Premium
A Bayesian spatial categorical model for prediction to overlapping geographical areas in sample surveys
Author(s) -
Shuvo Bakar K.,
Biddle Nicholas,
Kokic Philip,
Jin Huidong
Publication year - 2020
Publication title -
journal of the royal statistical society: series a (statistics in society)
Language(s) - English
Resource type - Journals
SCImago Journal Rank - 1.103
H-Index - 84
eISSN - 1467-985X
pISSN - 0964-1998
DOI - 10.1111/rssa.12526
Subject(s) - categorical variable , small area estimation , geography , bayesian probability , sample (material) , geographic information system , cartography , set (abstract data type) , spatial analysis , census , data mining , computer science , statistics , econometrics , machine learning , mathematics , remote sensing , population , demography , estimator , sociology , programming language , chemistry , chromatography
Summary Motivated by the Australian National University poll, we consider a situation where survey data have been collected from respondents for several categorical variables and a primary geographic classification, e.g. postcode. Here, a common and important problem is to obtain estimates for a second target geography that overlaps with the primary geography but has not been collected from the respondents. We examine this problem when areal level census information is available for both geographic classifications.
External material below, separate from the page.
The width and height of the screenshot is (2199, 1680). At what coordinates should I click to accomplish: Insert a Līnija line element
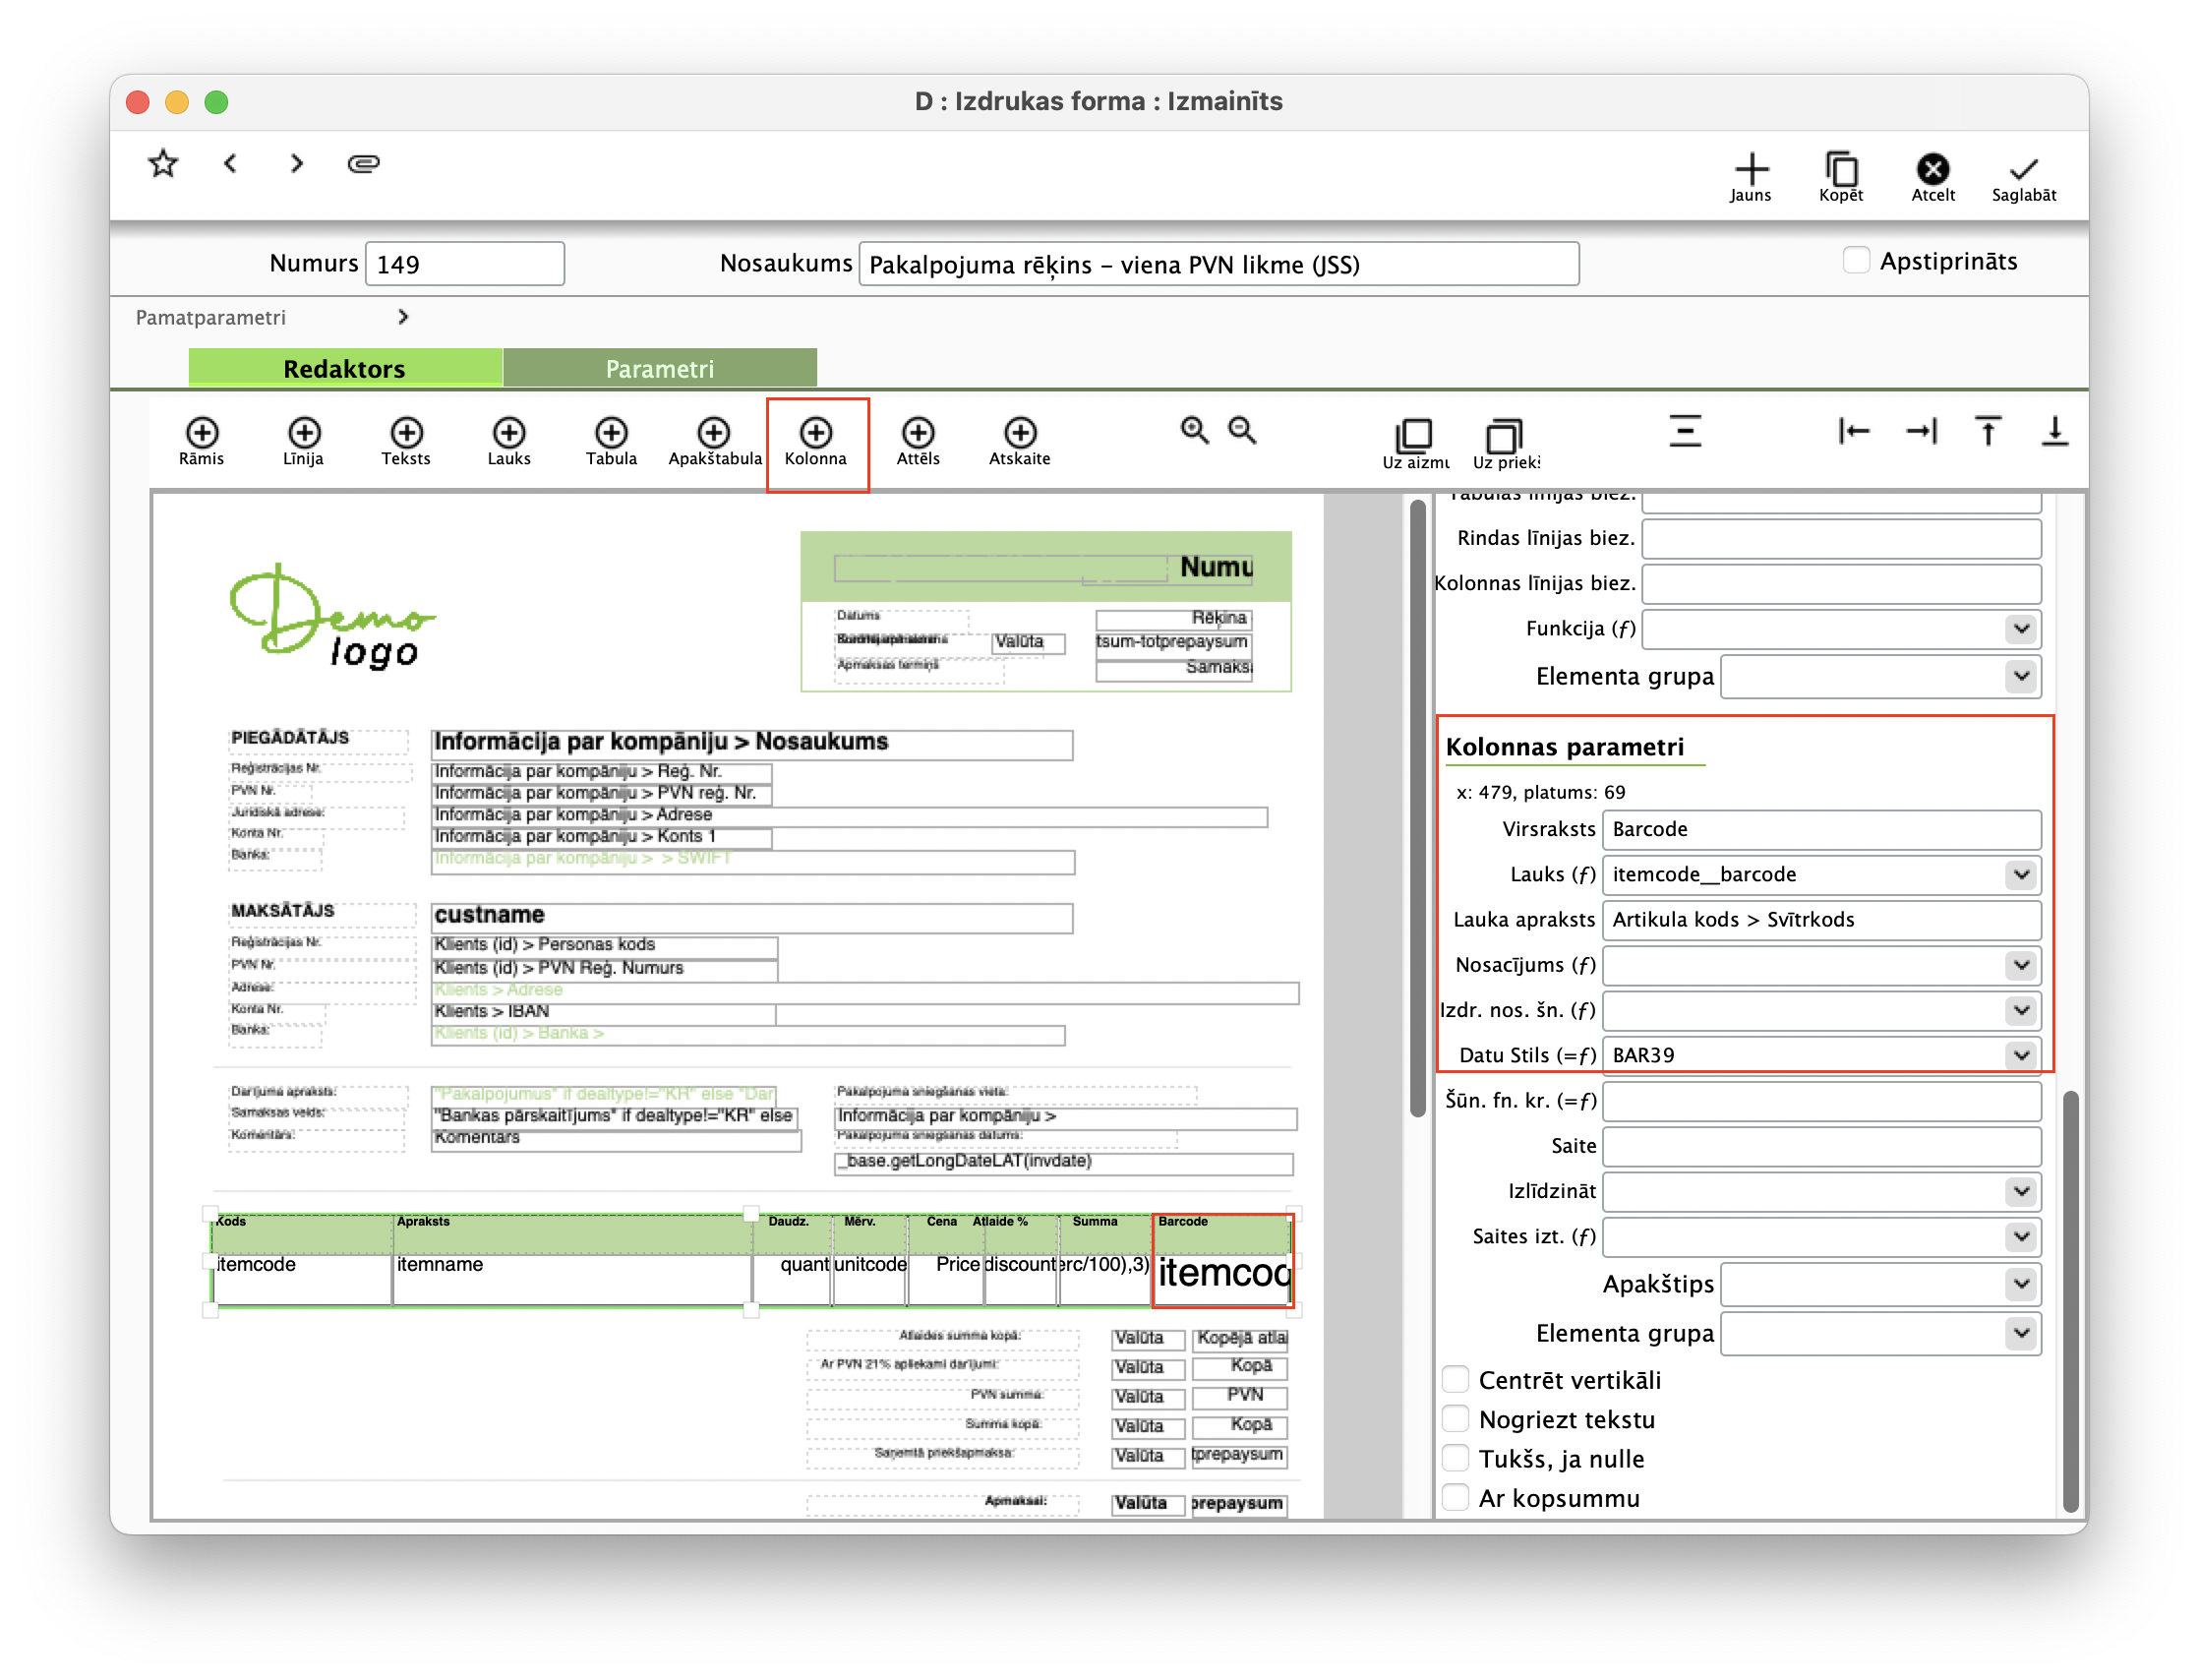304,433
Such a situation is challenging from a small area estimation perspective for several reasons: there is a misalignment between the census and survey information as well as the geographical classifications; the geographic areas are potentially small and so prediction can be difficult because of the sparse or spatially missing data issue; and there is the possibility of non‐stationary spatial dependence. To address these problems we develop a Bayesian model using latent processes, underpinned by a non‐stationary spatial basis that combines Moran's I and multiresolution basis functions with a small but representative set of knots. The study results based on simulated data demonstrate that the model can be highly effective and gives more accurate estimates for areas defined by the target geography than several existing models. The model also performs well for the Australian National University poll data to predict on a second geographic classification: statistical area level 2.